Dataset entries:
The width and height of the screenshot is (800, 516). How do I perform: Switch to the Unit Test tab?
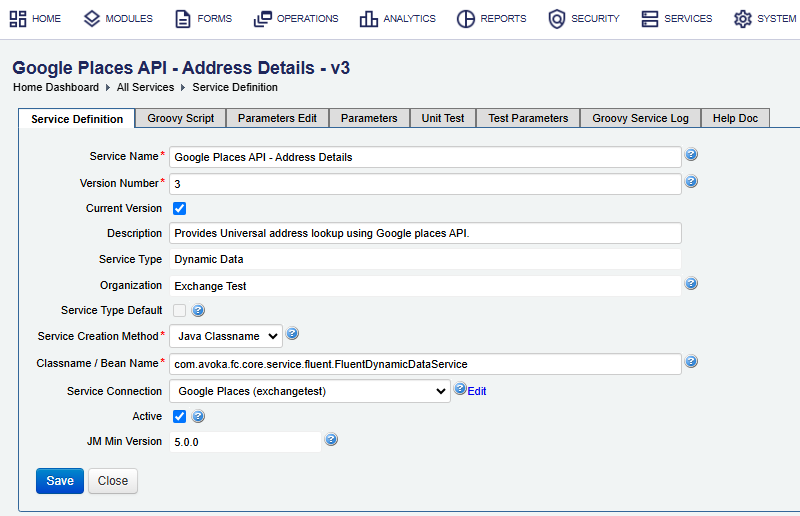(x=443, y=118)
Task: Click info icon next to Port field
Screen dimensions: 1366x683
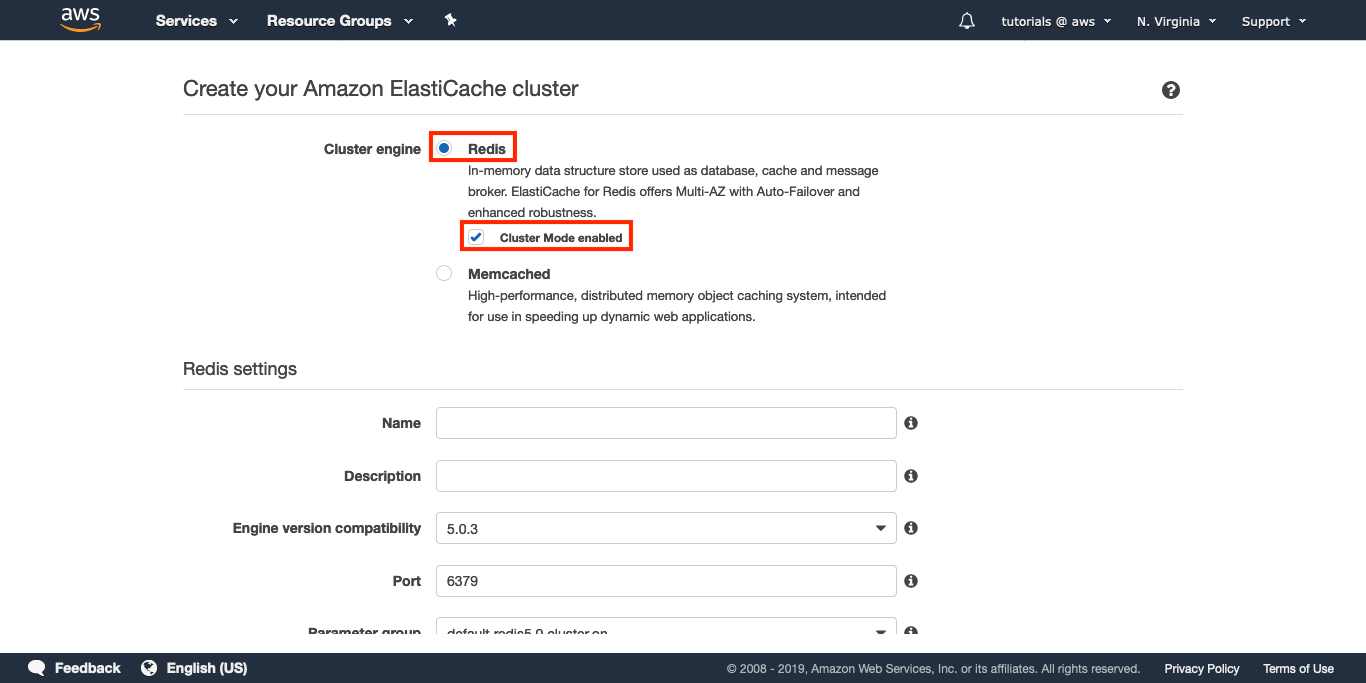Action: (x=911, y=581)
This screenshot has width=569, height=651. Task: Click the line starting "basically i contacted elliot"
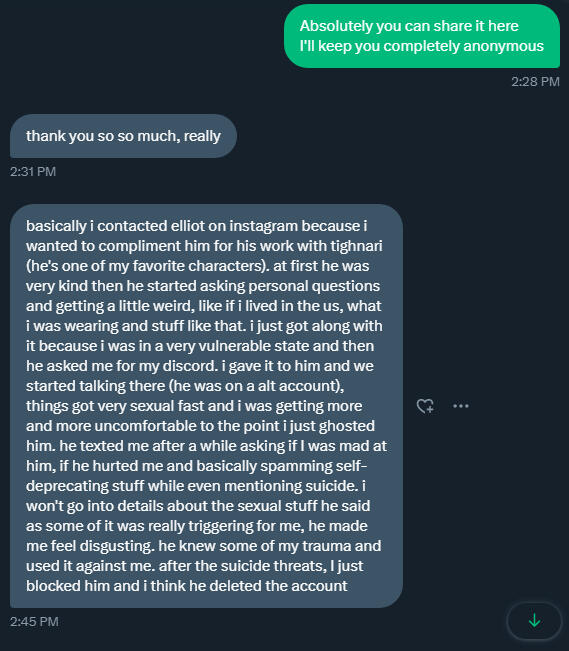pyautogui.click(x=196, y=226)
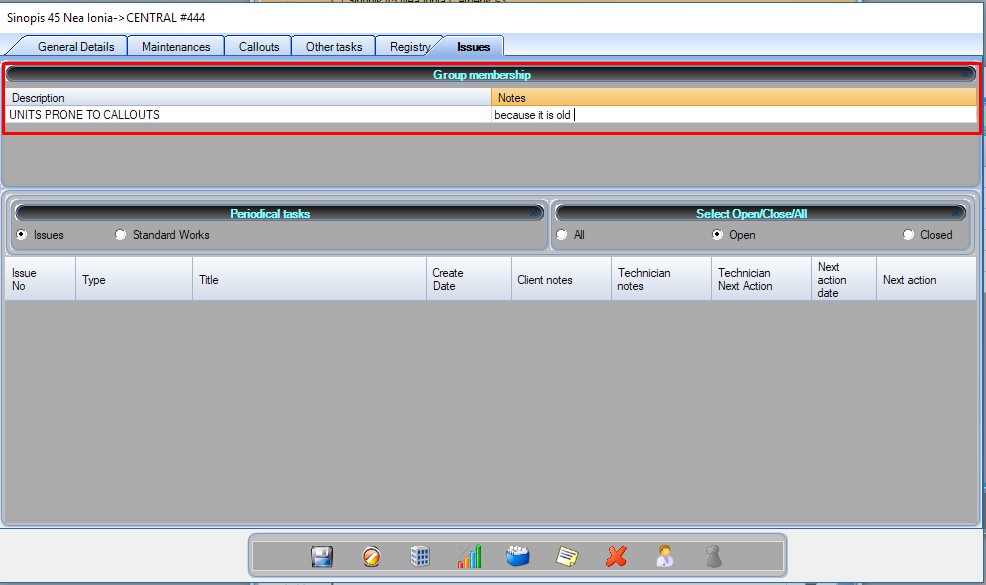Click the blue card file box icon
Viewport: 986px width, 585px height.
[x=517, y=556]
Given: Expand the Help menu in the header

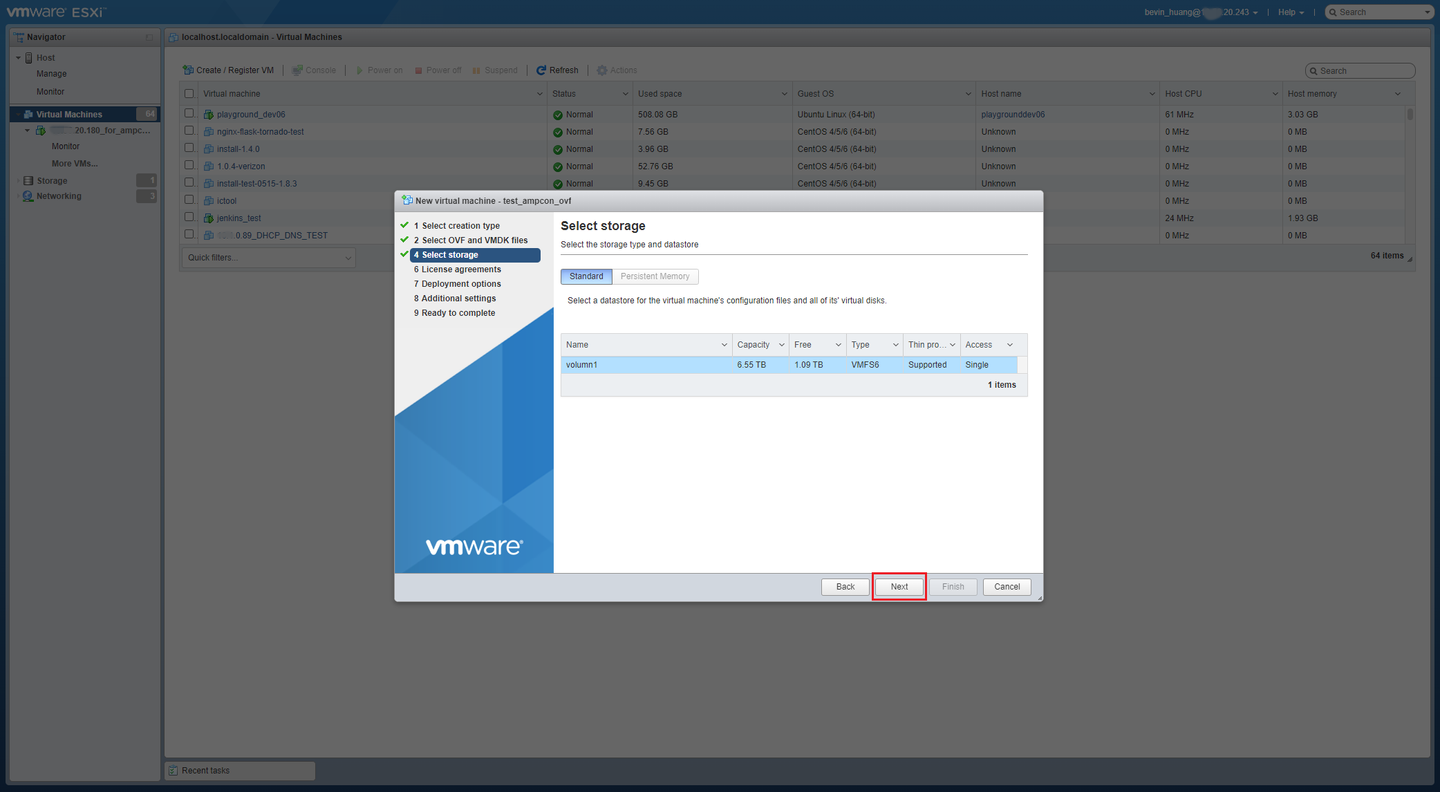Looking at the screenshot, I should click(x=1290, y=12).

What to do
Return every entry word for word, minus the pictures.

Completed task
The width and height of the screenshot is (800, 516). How do I perform: Switch to the Unit Test tab?
(x=443, y=118)
Task: Click info icon next to Port field
Screen dimensions: 1366x683
Action: (x=911, y=581)
This screenshot has width=569, height=651. Task: Click the line starting "basically i contacted elliot"
pyautogui.click(x=196, y=226)
Click the blue card file box icon
Viewport: 986px width, 585px height.
[x=517, y=556]
Given: Expand the Help menu in the header

Looking at the screenshot, I should click(x=1290, y=12).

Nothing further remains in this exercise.